First Observation of Single-Electron Bond in Carbon: A New Chapter in Chemistry
In a groundbreaking discovery, researchers have observed a single-electron covalent bond between two carbon atoms—a rare bond type that redefines our understanding of chemical interactions. Published on September 25 in Nature, this finding provides insights into carbon’s unique bonding abilities and could reshape the field of chemistry.
Typically, covalent bonds form when atoms share electron pairs: a single pair for a single bond, two pairs for a double bond, and three for a triple bond. Chemists are familiar with these conventional bond types, but observing bonds formed by just one electron is a significant departure from known behavior. This discovery, especially in carbon—an element central to organic molecules like drugs, plastics, and proteins—is a major breakthrough, says chemist Takuya Shimajiri from the University of Tokyo, who co-authored the study.
A Rare Bond Achieved Through Careful Design
The concept of single-electron bonds was first suggested in 1931 by Linus Pauling.

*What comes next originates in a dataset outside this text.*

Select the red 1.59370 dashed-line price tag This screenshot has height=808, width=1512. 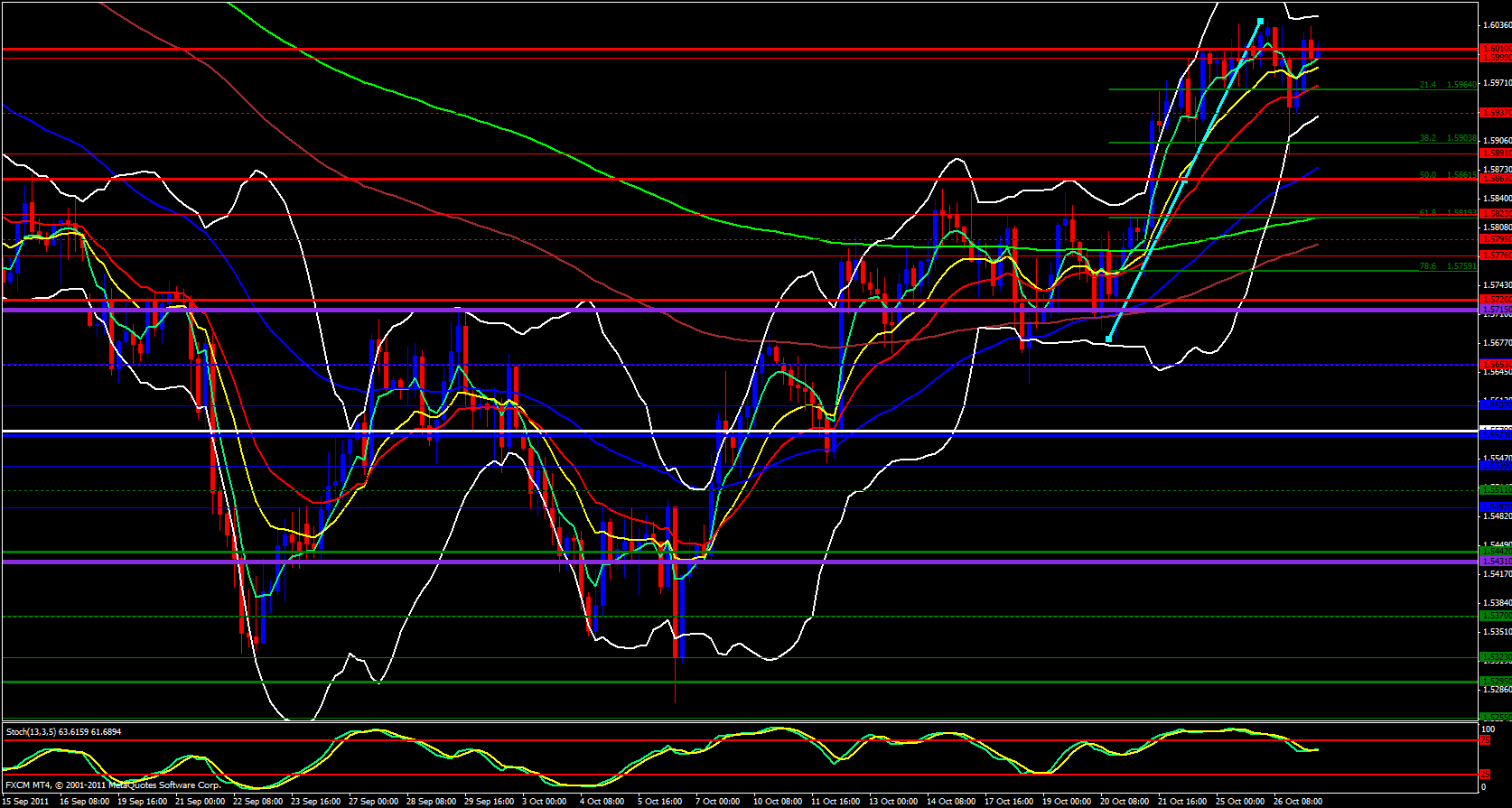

However, limited technology prevented scientists from observing this bond type until much later, says Marc-Etienne Moret, a chemist at Utrecht University in the Netherlands. Observing these bonds is difficult because they are unstable, often losing or gaining electrons to reach a more stable configuration.

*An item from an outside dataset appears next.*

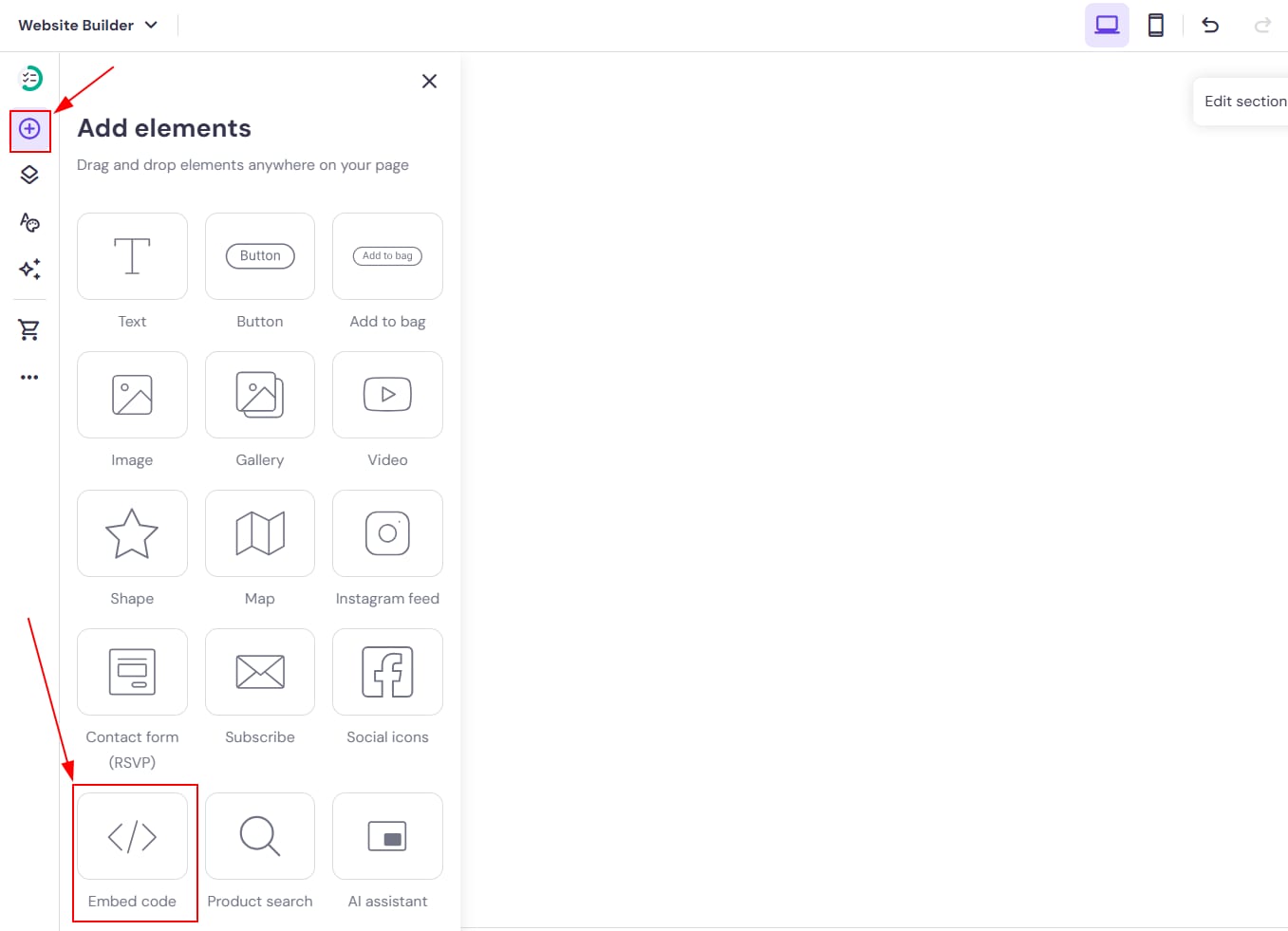Viewport: 1288px width, 931px height.
Task: Pick the Instagram feed element
Action: pos(387,533)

In previous work, chemists observed single-electron bonds between phosphorus atoms in 1998 and between copper and boron atoms in later experiments. However, finding a stable form of this bond in carbon remained a challenge. To achieve it, Shimajiri and co-researcher Yusuke Ishigaki at Hokkaido University in Japan designed a molecule with a sturdy outer layer of fused carbon rings. This “shell” holds together a central carbon-carbon bond that is extended to make it more likely to lose one electron in an oxidation reaction, forming the elusive single-electron bond.

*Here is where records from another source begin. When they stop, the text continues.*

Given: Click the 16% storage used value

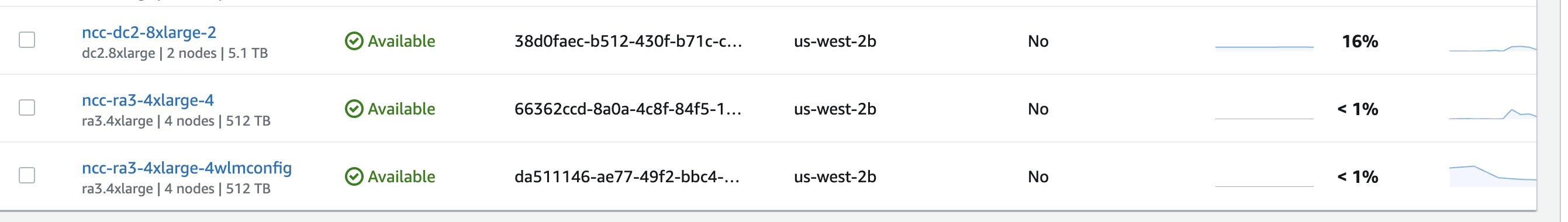Looking at the screenshot, I should coord(1360,41).
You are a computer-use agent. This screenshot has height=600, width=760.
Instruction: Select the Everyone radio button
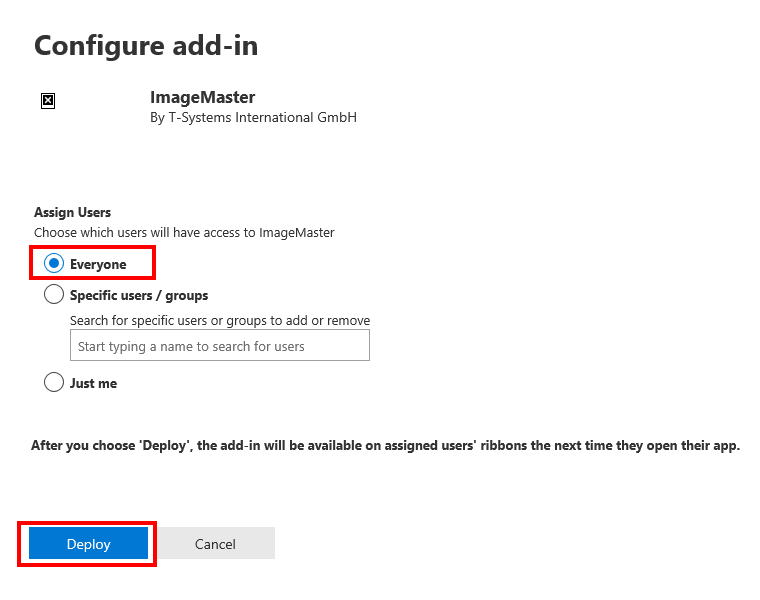pos(54,263)
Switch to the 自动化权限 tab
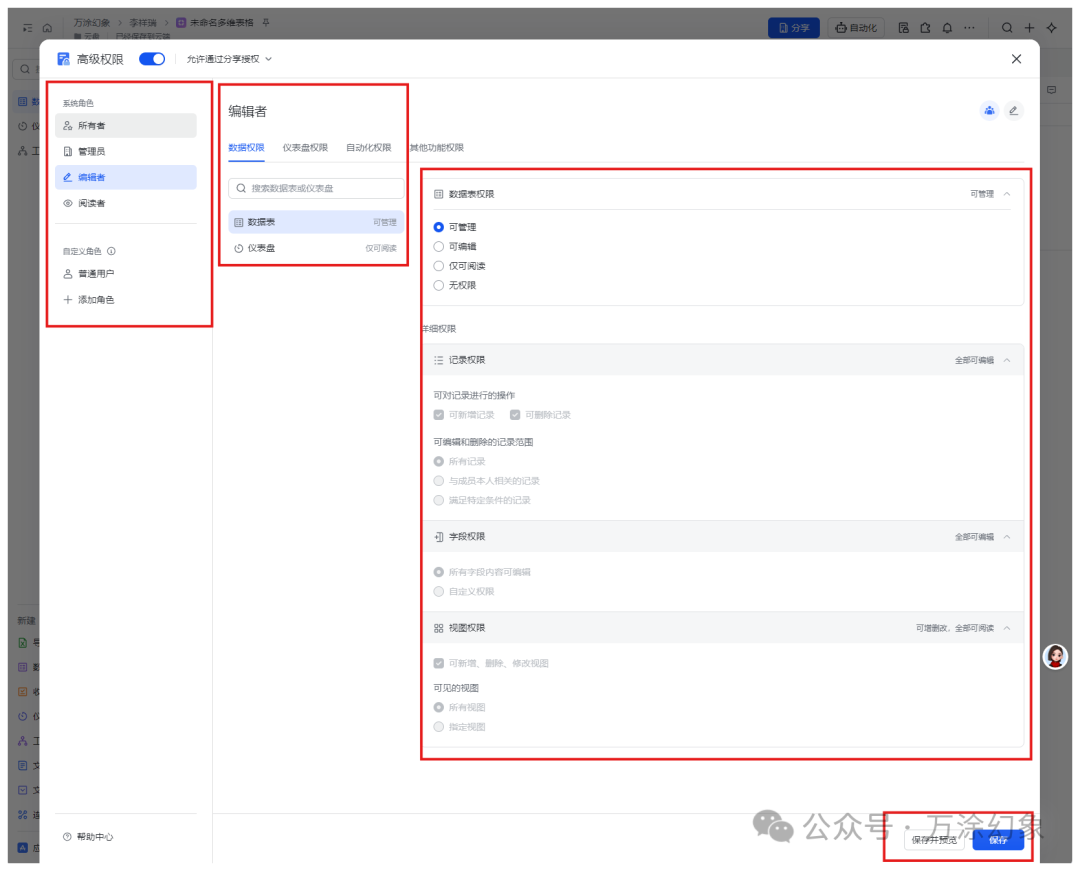 pyautogui.click(x=368, y=148)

Stabilizing and Studying the Bond
To preserve this single-electron bond for observation, the research team crystallized the compound and exposed it to iodine, which triggered a reaction that produced a stable purple salt. This stabilization enabled the researchers to use advanced analytical techniques to study the bond in detail. Shimajiri noted that the compound remains stable even in ambient conditions, making it a valuable tool for further exploration.
The stability of this single-electron carbon bond could help chemists better understand chemical processes where such bonds are proposed but typically hypothetical. By capturing it in a stable form, researchers hope to clarify the role of one-electron bonds in chemical reactions and to define what qualifies as a covalent bond.
Potential Implications and Future Research
Guy Bertrand, a chemist at the University of California, San Diego, who previously worked on phosphorus single-electron bonds, emphasized the significance of finding this bond in carbon, as carbon’s role in organic chemistry magnifies the discovery’s impact. While the practical applications of this bond are still uncertain, Bertrand believes it represents a fundamental advance in chemistry, something that will be foundational for textbooks and future study.
Shimajiri and his team hope that this discovery will inspire further research into the nature of covalent bonds, particularly around the thresholds that define bond types. This work opens new pathways in understanding chemical bonds, and it underscores the complexity and adaptability of carbon, the building block of life.